Reporter: Bidara Pink | Editor: Handoyo .
KONTAN.CO.ID - JAKARTA. Berhasil tumbuh positif di fase pemulihan akibat pandemi, tak lantas membuat Indonesia aman dari gonjang-ganjing perekonomian global.
Institute for Development of Economics and Finance (INDEF) mengingatkan, jangan sampai ada akselerasi pertumbuhan ekonomi Indonesia berhenti, atau dengan kata lain deselerasi.
Wakil Direktur INDEF Eko Listiyanto khawatir akan ada perhentian akselerasi pertumbuhan ekonomi Indonesia, atau dengan kata lain deselerasi.
Terlebih, saat ini Indonesia sudah menunjukkan tanda deselerasi. Menurut Eko, ini bisa terlihat dari capaian pertumbuhan ekonomi kuartal IV-2022 yang sebesar 5,01% YoY atau tumbuh lebih rendah dari 5,73% YoY pada kuartal sebelumnya.
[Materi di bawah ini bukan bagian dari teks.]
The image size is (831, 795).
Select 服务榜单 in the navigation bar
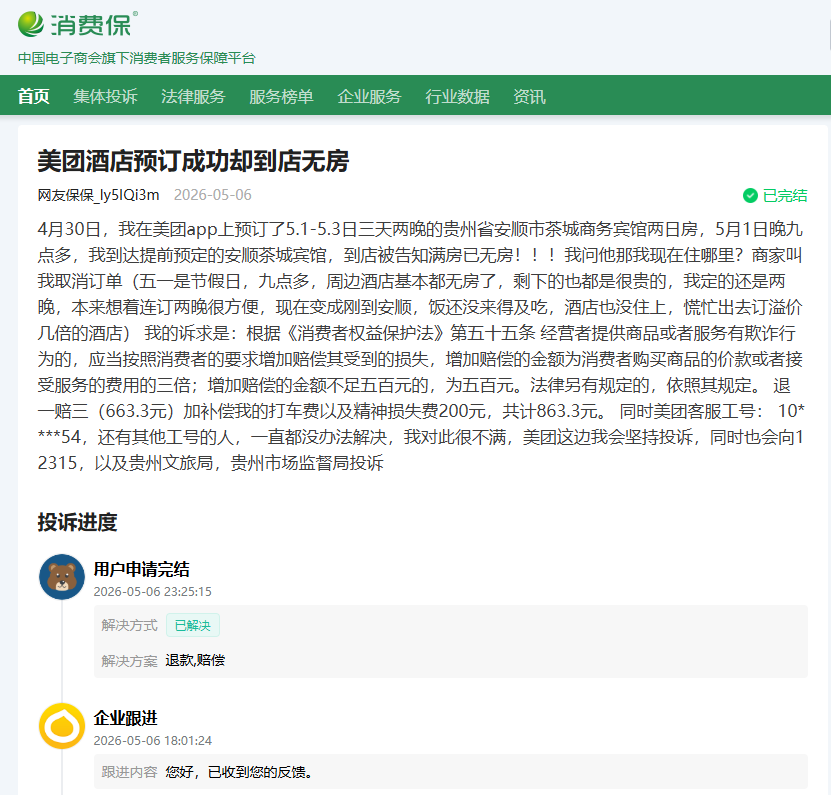click(281, 96)
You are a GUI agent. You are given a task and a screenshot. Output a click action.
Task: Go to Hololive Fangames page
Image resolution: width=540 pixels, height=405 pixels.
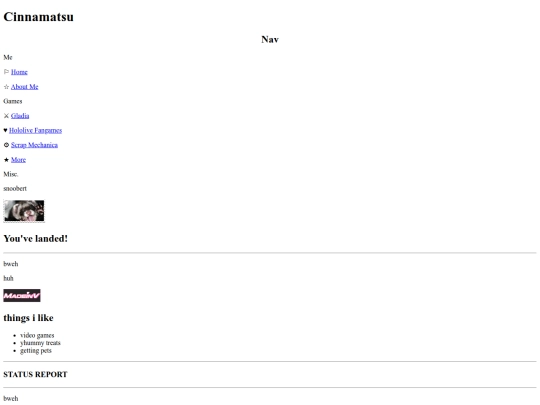point(35,130)
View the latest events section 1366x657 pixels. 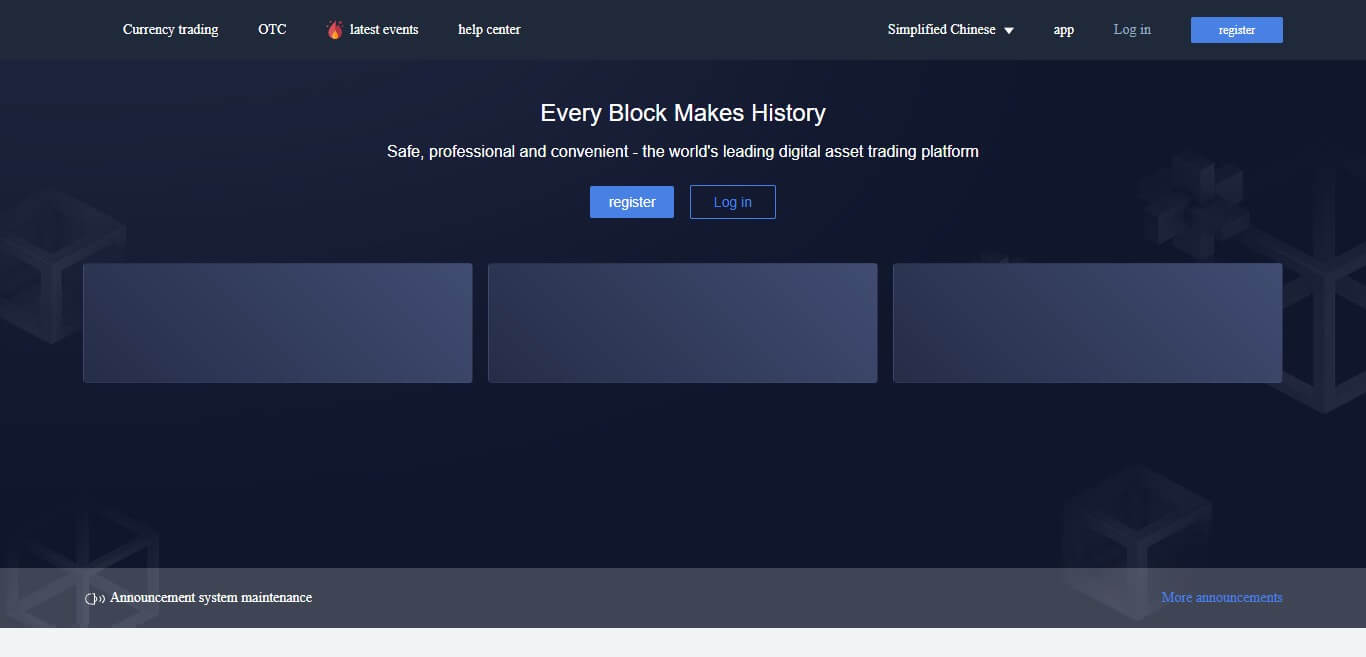(x=383, y=29)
Baca Juga: Ekonom Ini Ingatkan Pertumbuhan Ekonomi RI Menuju ke Mode Perlambatan
"Jadi, ini sudah ada sinyal bahwa ekonomi akan mengalami deselerasi. Namun, mudah-mudahan tidak terjadi. Untuk itu, kami memperingatkan," tutur Eko dalam webinar, Selasa (7/2).
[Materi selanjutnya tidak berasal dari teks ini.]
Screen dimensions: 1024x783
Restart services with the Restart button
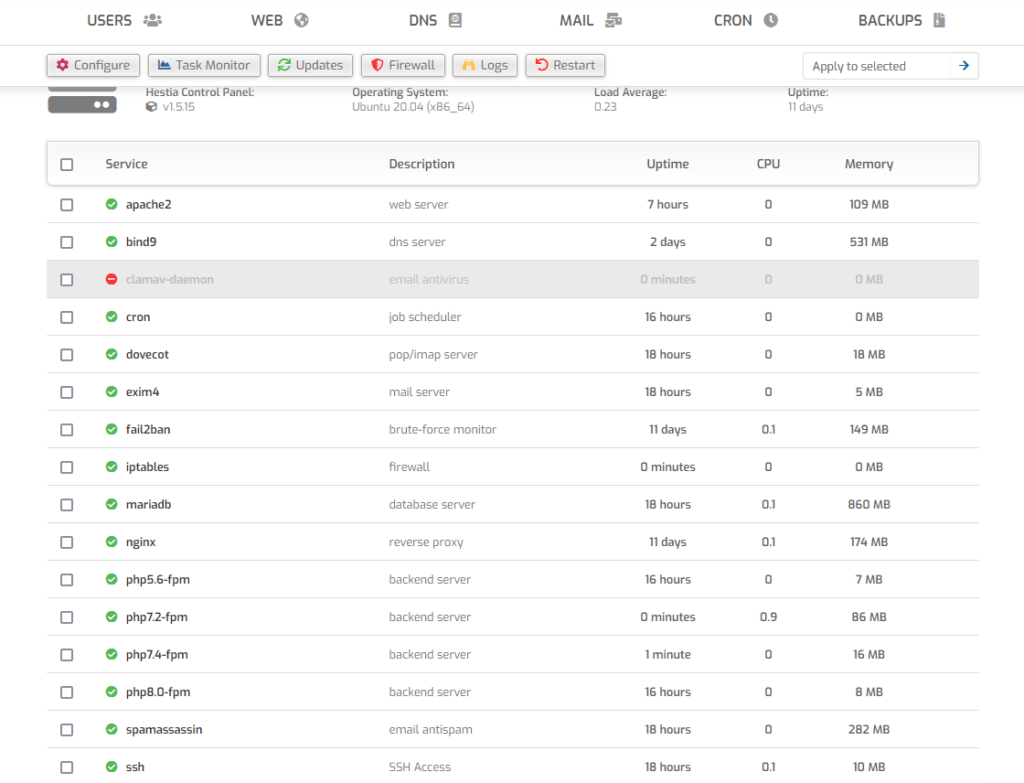(x=565, y=65)
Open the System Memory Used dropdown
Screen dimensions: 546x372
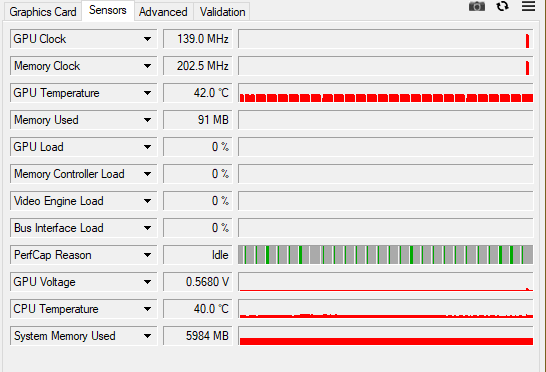point(148,336)
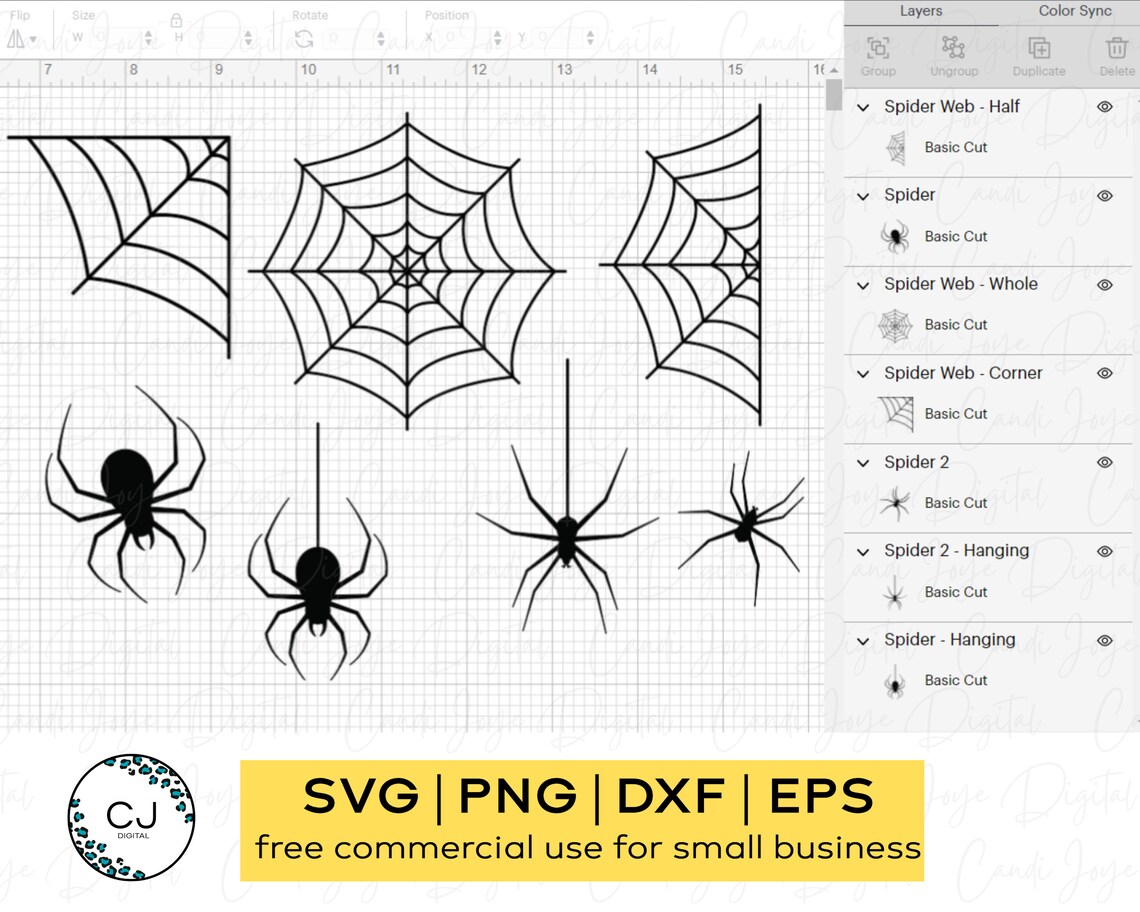Click the Rotate value up stepper

(381, 33)
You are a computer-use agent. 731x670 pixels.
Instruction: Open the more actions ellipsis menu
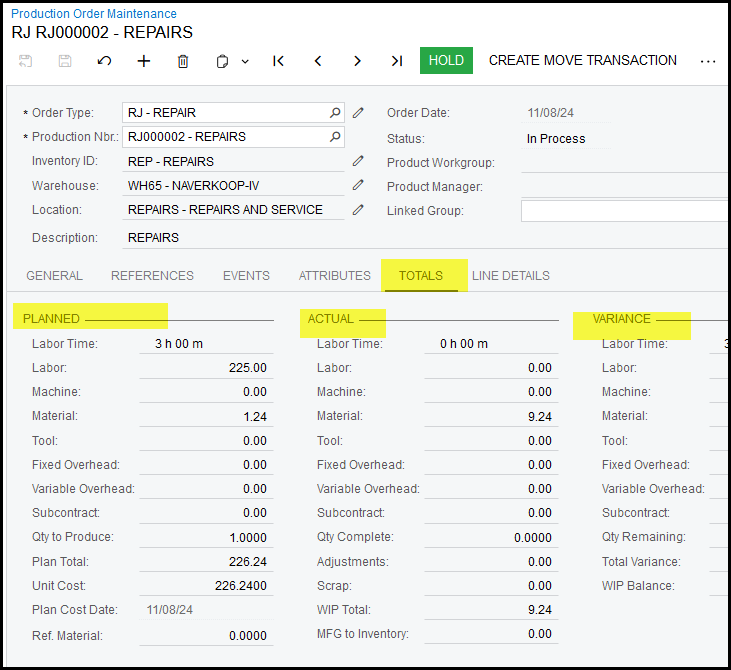[x=708, y=61]
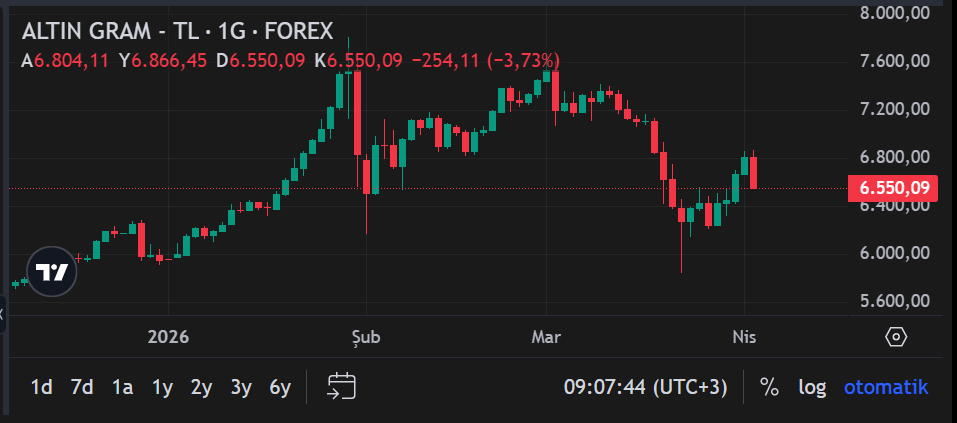The height and width of the screenshot is (423, 957).
Task: Select the 7d date range
Action: pos(82,387)
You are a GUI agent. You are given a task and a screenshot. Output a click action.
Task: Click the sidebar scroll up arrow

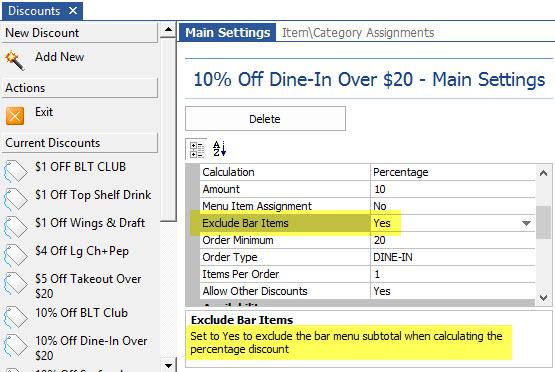point(168,30)
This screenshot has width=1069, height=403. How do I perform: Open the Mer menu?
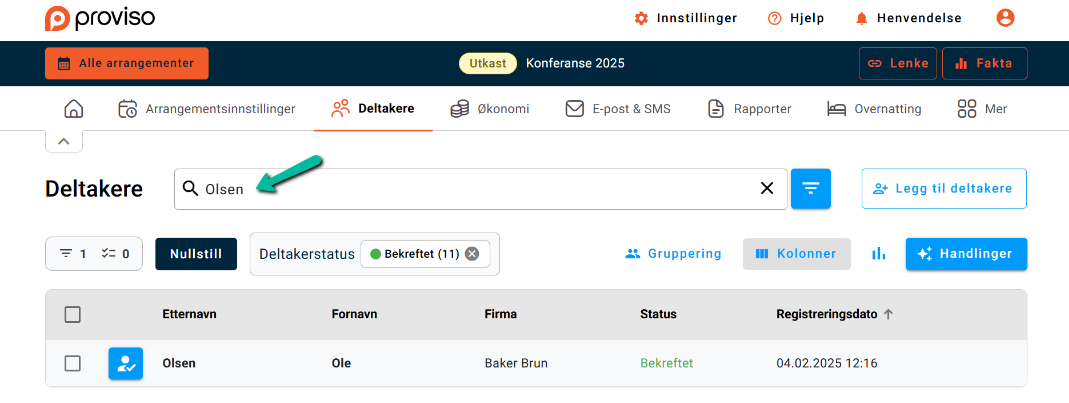tap(982, 109)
Eko pun memberi masukan terkait hal yang bisa dilakukan otoritas untuk menangkal kemungkinan deselerasi. Pertama, dengan meredam gejolak ekonomi global. Kunci dari aksi ini adalah mendorong pertumbuhan sektor industri agar melampaui pertumbuhan ekonomi Indonesia.
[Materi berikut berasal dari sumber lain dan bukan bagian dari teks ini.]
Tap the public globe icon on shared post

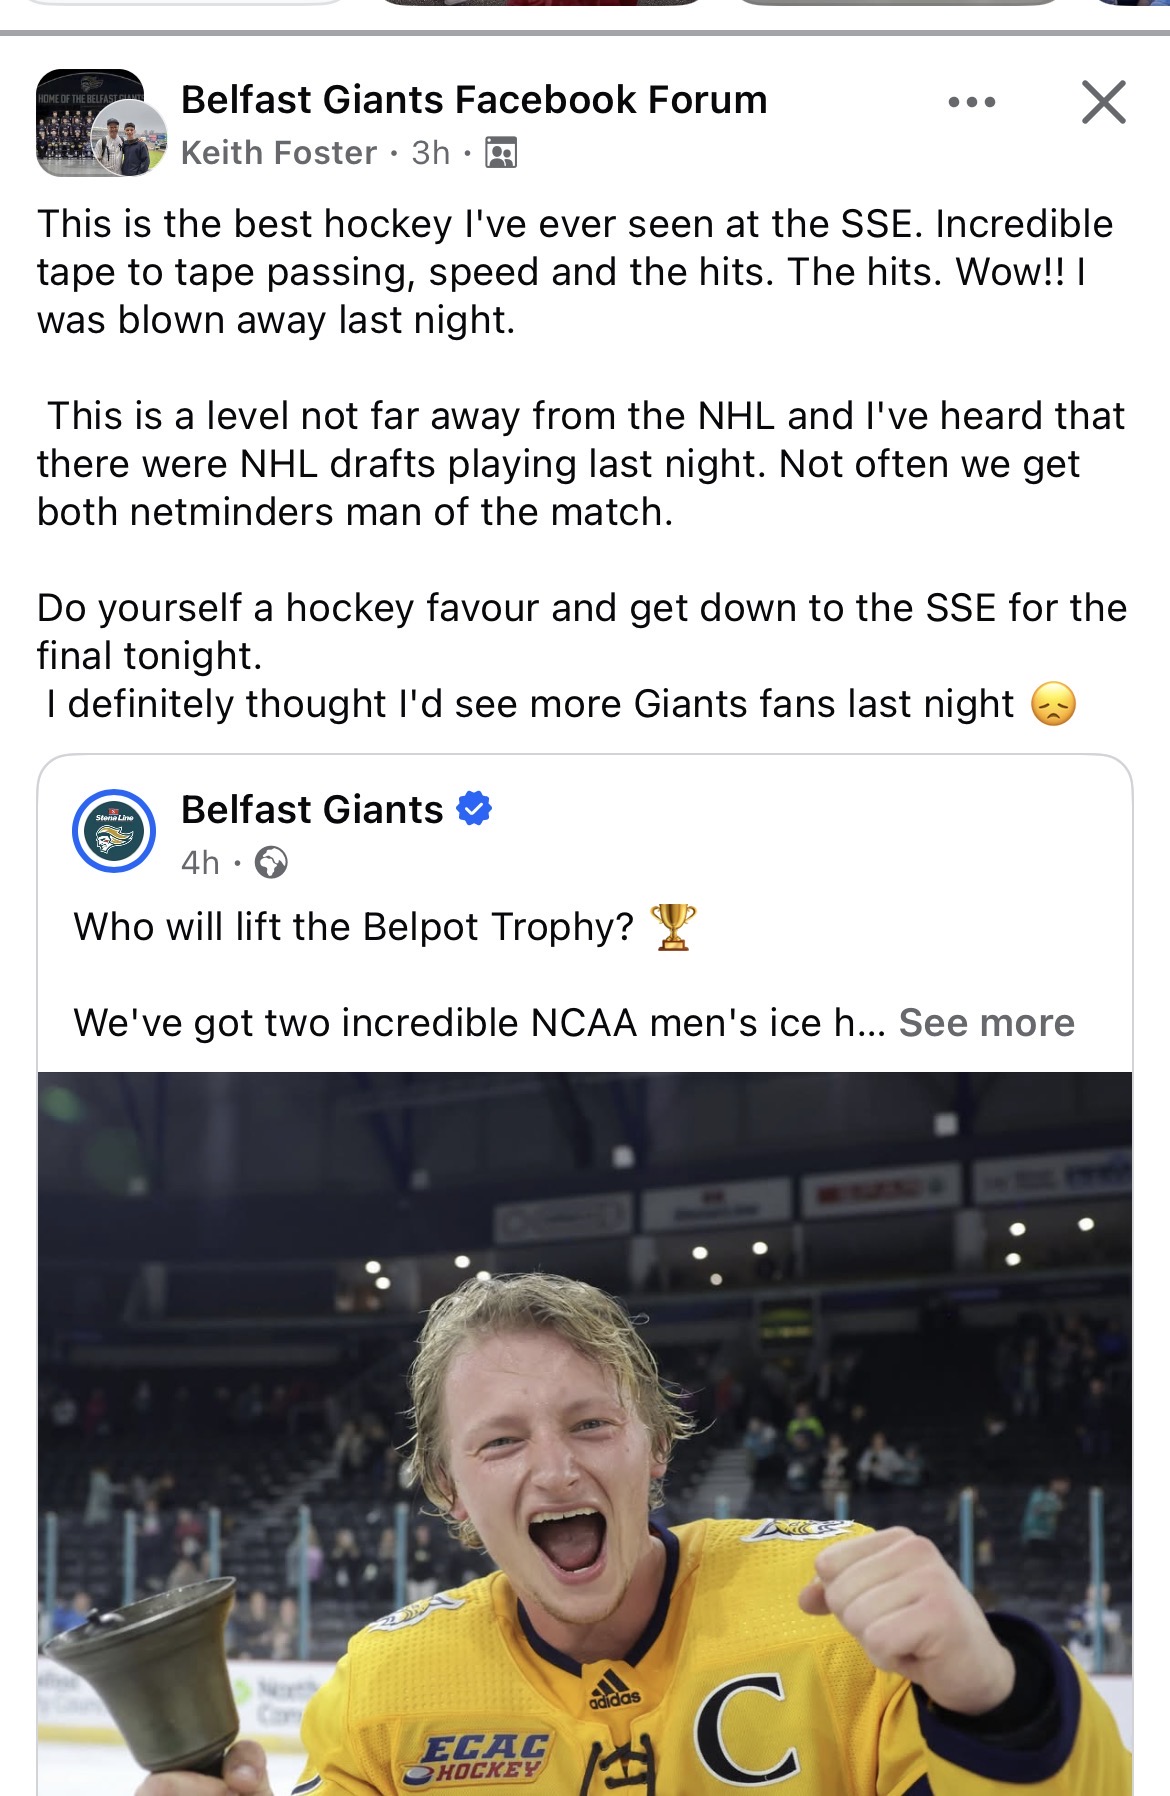[271, 862]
Ia mencontohkan negara Vietnam. Motor penggerak perekonomian Vietnam adalah pembentukan modal tetap bruto (PMTB) atau investasi dan kinerja ekspor, yang kemudian melecut pertumbuhan industri Sedangkan sumber pertumbuhan ekonomi Indonesia adalah konsumsi rumah tangga, yang memegang porsi lebih dari 50% produk domestik bruto (PDB) Indonesia.
"Ini sebabnya, Vietnam bisa tumbuh baik dan bahkan menyalip negara-negara sebaya," tambah Eko.
Kedua, dengan meningkatkan daya beli masyarakat dengan program pengentasan kemiskinan secara proaktif. Dalam hal ini, Eko berpesan pemerintah jangan hanya sekadar menebar bantuan sosial. Yang harus dimulai oleh pemerintah adalah dengan melakukan program pemberdayaan. Bila sumber daya manusia (SDM) berdaya, maka masyarakat akan lebih produktif.
Baca Juga: Kemenkeu: Arah Kebijakan Pembiayaan Utang 2023 Akan Prudent dan Akuntabel
Dengan demikian, bantuan sosial nantinya tidak akan perlu diberikan terus menerus. Selain itu, menjaga daya beli bisa dilakukan dengan pengendalian inflasi secara cepat. Memang, inflasi Indonesia tak setinggi perkiraan sebelumnya, tetapi masih tetap di atas 5% YoY.
"Kendalikan inflasi. Terutama inflasi bahan pangan yang sensitif di masyarakat, seperti beras dan minyak goreng. Pemerintah harus segera ambil respon," kata Eko.
Ketiga, pemerintah harus mengupayakan pertumbuhan ekonomi yang lebih tinggi dan berkualitas. Dalam hal ini, capaian pertumbuhan ekonomi harus bisa menekan angka kemiskinan dan pengangguran.